(Provided passage Opens)

‘The only sure way to kill the bacteria is to cook it’: All about egg whites.

egg picture
The idea of eating and drinking raw eggs can turn a lot people off. Yet drinks with egg — the yolks and the whites — have long been used in cocktails for taste and texture rather than as hair-of-the-dog hangover “cures”. Fizzes, flips, eggnogs and sours all make use of eggs and egg whites. Egg whites are even used for fining red wines, helping to remove harsh tannins and other colloids.

That foam in your sour is thanks to egg whites. It occurs when the action of shaking unfolds the proteins
in the egg white, rearranging them, and through the introducion of air bubbles to the mix. The addition of acid – like the citrus component of a sour – serves to stabilise the foam, meaning that the foam sticks around longer in
the finished drink.

Egg allergy is a common food allergy, and it is thought that the protein ovalbumin is the most likely cause of this; the yolk is said to be considerably less allergenic. There are also concerns about salmonella to reckon with.


You’ll notice when drinking in the best bars in the USA that many will have a note about the use of raw eggs on their menus, a practice uncommon here in Australia.

Indeed, no less a bar than NYC’s Pegu Club made the papers because they copped a violation from a health inspector. They allegedly did not inform a patron of the use of raw egg white in one of their drinks, placing the punter unknowingly at risk of salmonella poisoning. So what is there to know about salmonella in egg white?


First things first: it’s unlikely you’ll ever be served a salmonella sour. It’s estimated (in the U.S.) that just 1 in 20,000 eggs harbour Salmonella enteritidis, the strain of salmonella found in eggs. Without being a statistician, it’s reasonable to say that you have a very, very low risk of catching a contaminated egg in your drink.

Salmonella enteritidis can be found on egg shells, in the albumen (egg white) and in the yolk. That means that simply scrubbing the shell ain’t going to get rid of it. It can survive in the alkaline environment of the albumen and migrate towards the yolk, which is rich in the nutrients needed for the bacteria grow rapidly. It’s also not possible to identify eggs that are contaminated with Salmonella, as there is no smell or discolouration signifying its presence. And, contrary to some bartender wisdom, Dave Arnold (Booker + Dax, New York) has written before that the presence of alcohol and acids in a drink is insufficient to kill salmonella.

Salmonella enteriditis multiplies quicker in eggs at room temperature, so it is wise to store eggs in the fridge, and best to buy only refrigerated eggs, according to Harold McGee. The only sure way to kill the bacteria is
to cook it. It might be wise, then, to have a disclaimer on your menu notifying patrons of the risk in consuming raw eggs – the drinks that contain them are often too good to leave off a list.

Egg white and foam

The egg white – or albumen – is around 90% water, the rest being made up primarily of proteins, of which ovalbumin makes the majority (54%). Egg whites possess no fats nor cholesterol, and a large egg’s albumen has only around 20 calories.

(Provided passage Closes)

* **Activity 1**: In the egg whites article, what percentage of the proteins in egg white does ovalbumin make up?
* **Activity 2**: Translate this sentence from the egg whites article into Spanish: "Egg whites possess no fats nor cholesterol, and a large egg’s albumen has only around 20 calories."

(Dataset extract Opens)

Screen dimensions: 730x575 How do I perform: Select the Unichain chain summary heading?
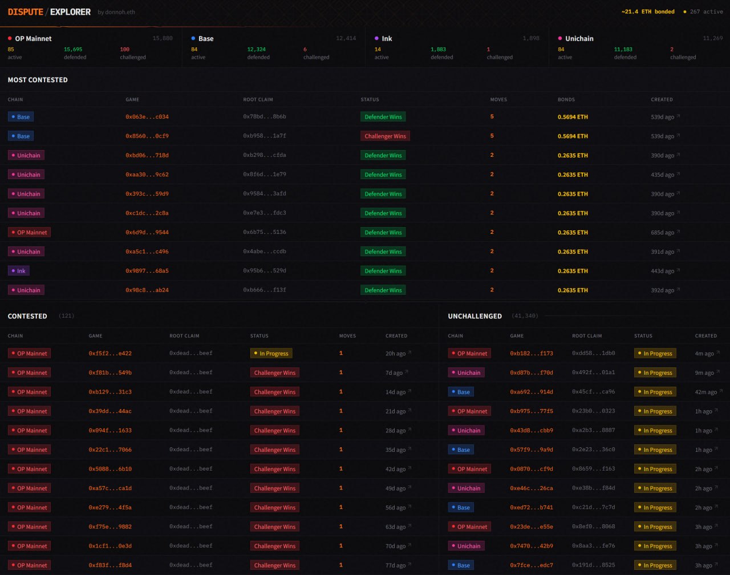coord(579,39)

(Dataset extract Closes)

* **Task answer 1**: 54%

* **Task answer 2**: Las claras de huevo no contienen grasas ni colesterol, y la clara de un huevo grande tiene solo unas 20 calorías.